Use Llama2 as an MLflow Model
This article outlines a method for registering Meta’s Llama2 model as an MLflow model. We can then use the registered MLflow model for two tasks — chat and embedding generation.
The reason to do this is to enjoy the benefits of MLflow Model Management such as model sharing with colleagues, authorization for such sharing, model lifecycle management such as putting model versions in staging, production, archived state, etc.

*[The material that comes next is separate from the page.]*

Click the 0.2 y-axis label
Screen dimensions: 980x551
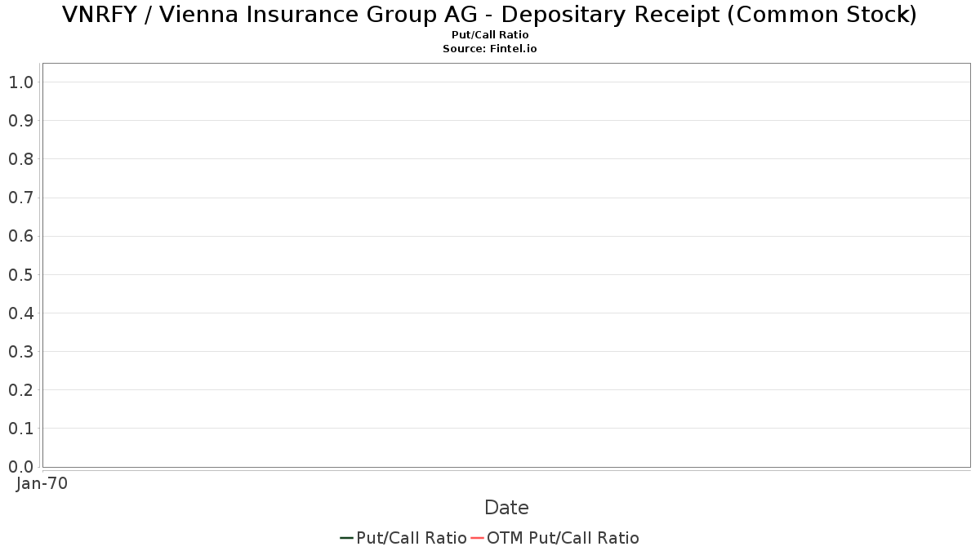(21, 390)
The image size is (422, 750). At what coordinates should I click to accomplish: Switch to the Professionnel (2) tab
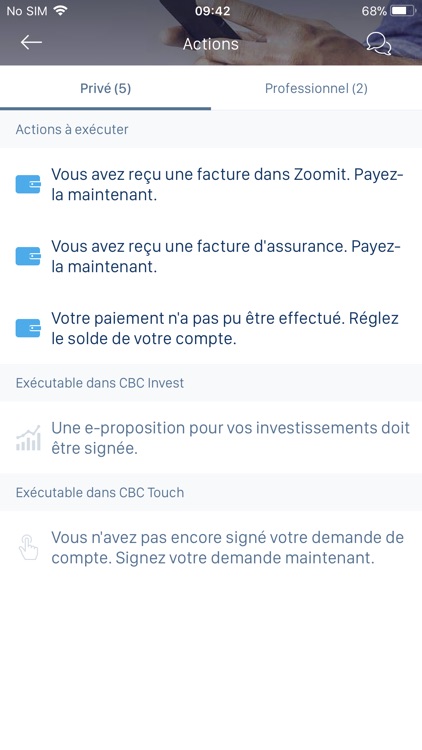(316, 88)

The model and software packages that I am going to use for this purpose are:
- Llama 2 Model and free license from Meta
- llama.cpp open source project and its python binding
- Custom MLflow pyfunc model that I developed for this purpose
The first half of this article is an explanation of these three components, and the second half is step by step instructions for implementing this design.
Meta’s Llama2 Model, llama.cpp and MLflow
Meta’s Llama2 model is a high quality LLM with free licensing that permit commercial use. The only two restrictions are that the monthly active user count cannot be over 350M and the results of Llama2 inference may not be used for training other models.
llama.cpp is a nice piece of software useful for LLM inference projects. Quoting from llama.cpp’s website ‘The main goal of llama.cpp
is to run the LLaMA model using 4-bit integer quantization on a MacBook’
The combination of Meta’s Llama2 models and llama.cpp is very useful. You can run something similar to ChatGPT in your own laptop/desktop. So, where does MLflow fit in the picture?
MLflow includes the industry’s most popular model management tools. Models can be registered with MLflow, and then shared among users. Enterprise quality MLflow offerings such as Databricks and InfinStor also include functionality for ‘authorization’ of MLflow models. Users and user groups can be configured for read, write or admin privileges for MLflow models. MLflow model lifecycle management is a key part of MLflow. Administrators can mark specific model versions as ‘Production’, ‘Staging’, or ‘Archived’. Finally, mlflow can be used to track finetuned versions of LLMs, along with all the details of the training process used to perform finetuning.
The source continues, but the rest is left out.